Ross Stores lifts annual profit forecast on strong demand, easing freight costs
Published May 18, 2023
May 18 (Reuters) - Ross Stores (ROST.O) on Thursday raised its annual profit forecast after upbeat quarterly results, buoyed by budget-conscious customers increasingly shopping at the off-price retailer and easing freight costs.
Sticky inflation has led consumers to cut spending on higher-priced goods, boosting sales at retailers such as Ross Stores and Burlington Stores Inc (BURL.N) that offer products at affordable pricing.
The company's first-quarter merchandise margin rose 120 basis points as ocean freight costs eased.
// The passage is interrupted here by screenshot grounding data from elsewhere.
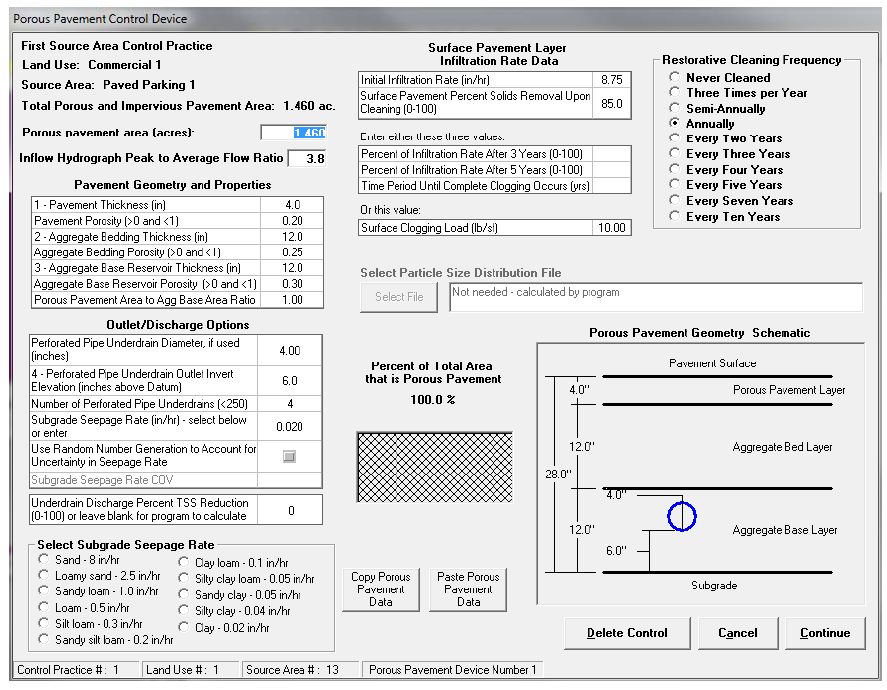Image resolution: width=887 pixels, height=690 pixels.
Task: Click Copy Porous Pavement Data button
Action: point(381,589)
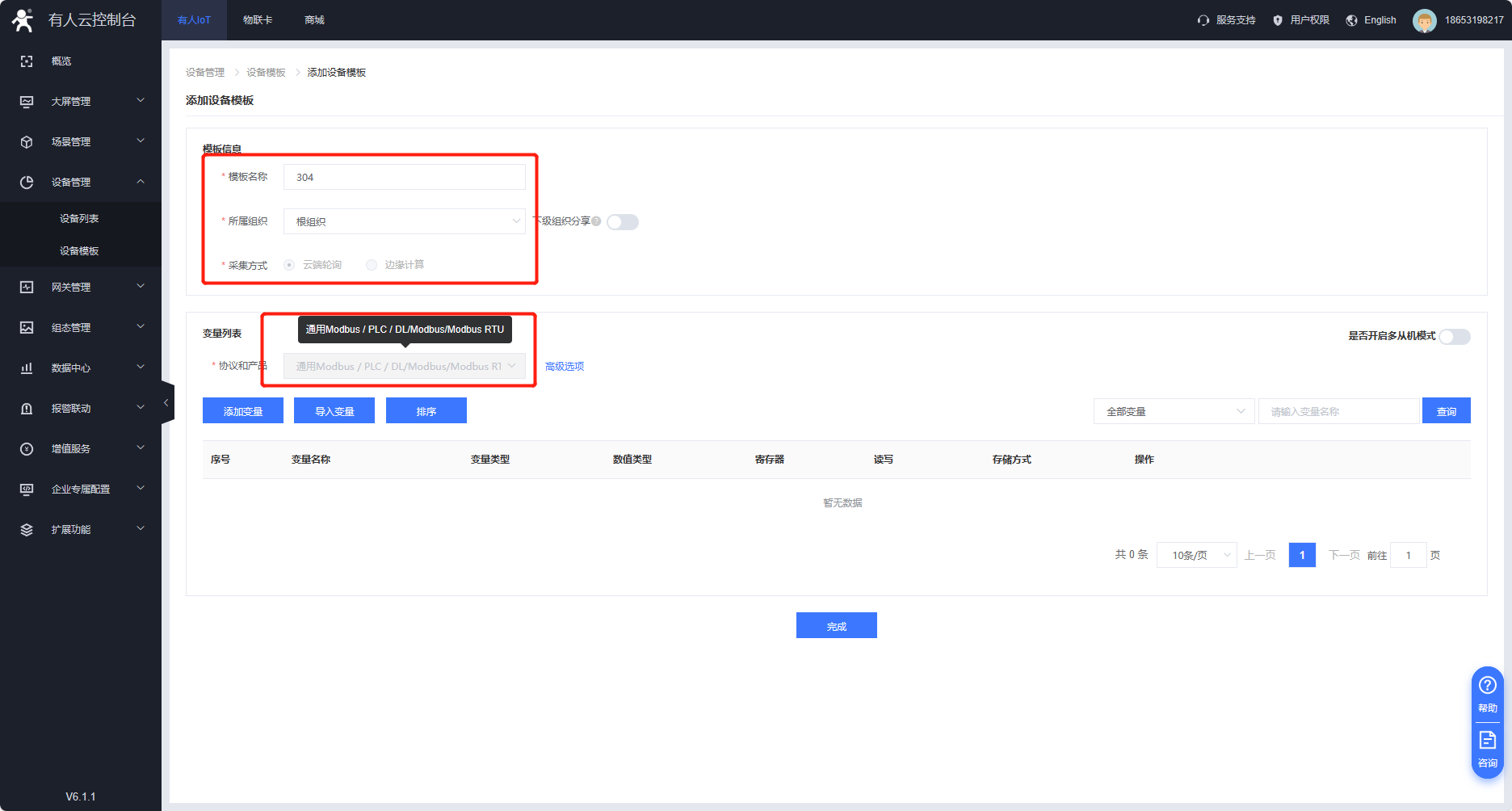Click the user avatar in top bar
1512x811 pixels.
tap(1424, 20)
TJX Cos Inc (TJX.N) and Target Corp (TGT.N) had also posted better margins on Wednesday due to easing cost pressures.
Ross Stores shares fell marginally in extended trading as it forecast second-quarter profit below estimates, hit by higher incentive compensations and wages.
The company also reiterated that it expects annual comparable sales to be relatively flat, with CEO Barbara Rentler saying that people were searching for even more compelling bargains and inflation had driven its customers to cut discretionary spending in some categories.
Ross Stores is taking a conservative approach in forecast given a cautious consumer sentiment especially among the lower income customers, Jessica Ramirez, senior analyst at Jane Hali and Associates said.
The company now expects 2023 profit per share of $4.77 to $4.99, compared with its earlier forecast of $4.65 to $4.95.
It posted first-quarter profit per share of $1.09, topping analysts' average estimate of $1.06 per share, according to IBES data from Refinitiv.
Same-store sales in the first quarter rose 1%, compared with estimates of a 0.4% rise.
The company sees second-quarter earnings per share between $1.07 and $1.14, compared with estimates of $1.25.